## FRAGMENTO DEL DOCUMENTO
__________________________________________________
Dos años después se saca al muerto y se coloca en un osario, lo cual cuesta el módico precio de 150 pesos cubanos, “pero eso ya es más barato, imagínate que ni cajas hay en las funerarias, a mi padre lo pusieron en una que se deshacía en pedazos según la íbamos bajando al hueco”.

La situación en que se hallan los cementerios en Cuba demerita el respeto que llevan esas personas que vivieron en medio de un proyecto social lleno de promesas incumplidas, muchos de ellos trabajadores obreros y profesionales que mal existieron bajo la hégira de un gobierno apocalíptico y loco, que solo pedía más sacrificios.

En cuando a los camposantos, la mayoría son fruto de la opulencia o la pobreza de las clases sociales anteriores a 1959, quienes construyeron monumentos como la Necrópolis de Colón, la cual pudiera figurarse a sí misma como sitio de patrimonio, de no ser por la constante depredación de que es víctima y de las quejas de los usuarios.
__________________________________________________
## Registros de una colección
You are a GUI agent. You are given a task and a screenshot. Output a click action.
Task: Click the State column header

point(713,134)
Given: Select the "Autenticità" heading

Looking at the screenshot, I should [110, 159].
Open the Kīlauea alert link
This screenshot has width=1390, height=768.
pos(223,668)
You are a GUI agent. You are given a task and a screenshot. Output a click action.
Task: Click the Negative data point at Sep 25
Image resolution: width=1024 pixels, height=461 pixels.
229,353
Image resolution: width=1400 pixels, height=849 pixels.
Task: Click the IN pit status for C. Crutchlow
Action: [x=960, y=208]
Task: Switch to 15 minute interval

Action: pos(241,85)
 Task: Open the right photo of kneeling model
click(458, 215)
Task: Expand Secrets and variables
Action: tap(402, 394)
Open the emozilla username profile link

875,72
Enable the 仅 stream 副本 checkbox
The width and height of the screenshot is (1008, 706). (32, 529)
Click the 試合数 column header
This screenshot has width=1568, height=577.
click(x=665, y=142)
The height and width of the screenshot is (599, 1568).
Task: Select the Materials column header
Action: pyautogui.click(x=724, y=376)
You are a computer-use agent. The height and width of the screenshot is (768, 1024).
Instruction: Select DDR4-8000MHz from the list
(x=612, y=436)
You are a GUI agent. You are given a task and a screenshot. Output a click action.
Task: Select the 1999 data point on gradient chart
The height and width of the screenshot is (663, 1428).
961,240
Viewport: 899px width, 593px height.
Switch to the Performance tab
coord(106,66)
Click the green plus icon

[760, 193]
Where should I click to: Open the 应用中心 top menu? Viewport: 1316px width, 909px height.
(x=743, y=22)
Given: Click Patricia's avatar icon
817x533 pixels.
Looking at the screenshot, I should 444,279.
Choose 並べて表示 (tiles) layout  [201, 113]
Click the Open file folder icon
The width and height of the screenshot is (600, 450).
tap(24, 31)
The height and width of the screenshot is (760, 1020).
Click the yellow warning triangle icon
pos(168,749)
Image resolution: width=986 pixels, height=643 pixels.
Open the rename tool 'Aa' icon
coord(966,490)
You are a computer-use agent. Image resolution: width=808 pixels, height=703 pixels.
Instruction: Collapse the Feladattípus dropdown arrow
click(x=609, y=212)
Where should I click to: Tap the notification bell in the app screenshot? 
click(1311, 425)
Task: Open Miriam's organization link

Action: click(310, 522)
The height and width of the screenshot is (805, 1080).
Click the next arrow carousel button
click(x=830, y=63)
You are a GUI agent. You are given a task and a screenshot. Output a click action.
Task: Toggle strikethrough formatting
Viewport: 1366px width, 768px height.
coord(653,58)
__________________________________________________
## PROBLEMAS POR RESOLVER
1. Según el fragmento sobre los cementerios en Cuba, ¿cuánto cuesta colocar al muerto en un osario?
2. Devuelva sin cambios el pasaje del fragmento sobre los cementerios en Cuba que comienza en las palabras "La situación en" y se detiene después de "de los usuarios.".

## SOLUCIONARIO
1. Cuesta 150 pesos cubanos.

2.
La situación en que se hallan los cementerios en Cuba demerita el respeto que llevan esas personas que vivieron en medio de un proyecto social lleno de promesas incumplidas, muchos de ellos trabajadores obreros y profesionales que mal existieron bajo la hégira de un gobierno apocalíptico y loco, que solo pedía más sacrificios.

En cuando a los camposantos, la mayoría son fruto de la opulencia o la pobreza de las clases sociales anteriores a 1959, quienes construyeron monumentos como la Necrópolis de Colón, la cual pudiera figurarse a sí misma como sitio de patrimonio, de no ser por la constante depredación de que es víctima y de las quejas de los usuarios.